Two important adverse events linked to metreleptin are neutralizing antibody and T cell lymphoma development. Although metreleptin antibodies were observed in a substantial number of patients with lipodystrophy treated with metreleptin, in vivo neutralizing antibodies to metreleptin have been reported in a small number of patients [74, 75]. Neutralizing antibodies may have the potential to influence the biological activity of both exogenous and endogenous leptin, and such neutralizing antibodies may be associated with worsening of metabolic control [69, 74]. In addition, two patients with neutralizing antibody formation were reported to develop severe infections around the time of detection of neutralizing antibody [74]. T cell lymphoma has been reported in three patients with AGL treated with metreleptin [76•], and we are aware of two others. Previous reports before the introduction of metreleptin described the development of lymphoma in patients with acquired lipodystrophy, which was attributed to autoimmunity and immunodeficiency [76•, 77]. It is currently thought that lymphoma development in acquired lipodystrophy is more likely to be associated with the natural history of the disease rather than being a treatment effect associated with metreleptin. There is also recent emerging data suggesting that papillary thyroid cancer may be observed more frequently in patients with insulin resistance than what is seen in the general population [78, 79]. Although several centers are observing a similar trend in patients with lipodystrophy, its association with leptin therapy remains to be sorted out (unpublished observations).
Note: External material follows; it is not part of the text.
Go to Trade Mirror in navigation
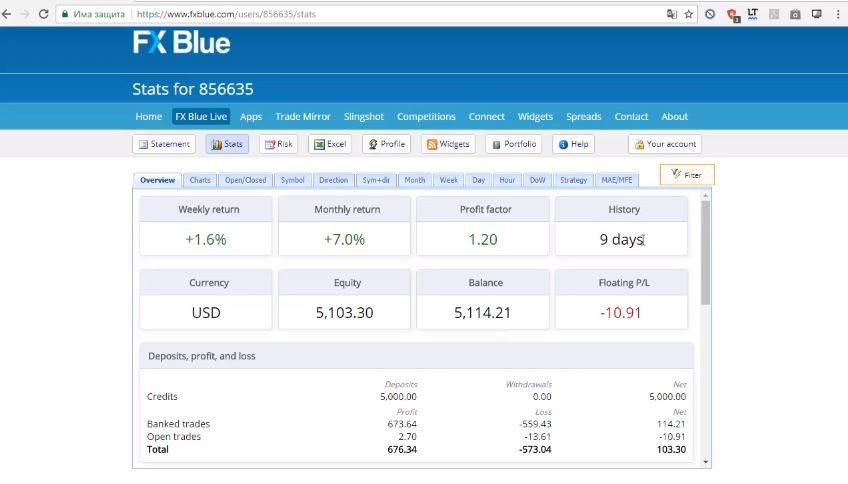This screenshot has width=848, height=484. [x=303, y=117]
Other Treatment Strategies for Lipodystrophy Syndromes
Bariatric Surgery and Other Forms of Caloric Restriction
The imbalance between the intake of calories and capacity to store excess energy indicated the need for reduced caloric intake to maintain metabolic balance in lipodystrophy. Bariatric surgery has been one the most effective treatments for patients with obesity, type 2 diabetes and hyperlipidemia, independent of weight loss [11, 12]. These findings led to an early investigation of Roux-en-Y gastric bypass (RYGB) in patients with FPLD, which resulted in both significant weight loss and metabolic improvement [13,14,15]. RYGB led to the discontinuation of insulin treatment in a series of three patients with FPLD1 [13]. RYGB was also performed in several patients with FPLD2, which was associated with substantial metabolic improvements and significant weight loss [15, 16]. However, no long-term effects of metabolic surgery have been reported yet and no systematic studies comparing the effects of caloric reduction versus bariatric surgery have been undertaken.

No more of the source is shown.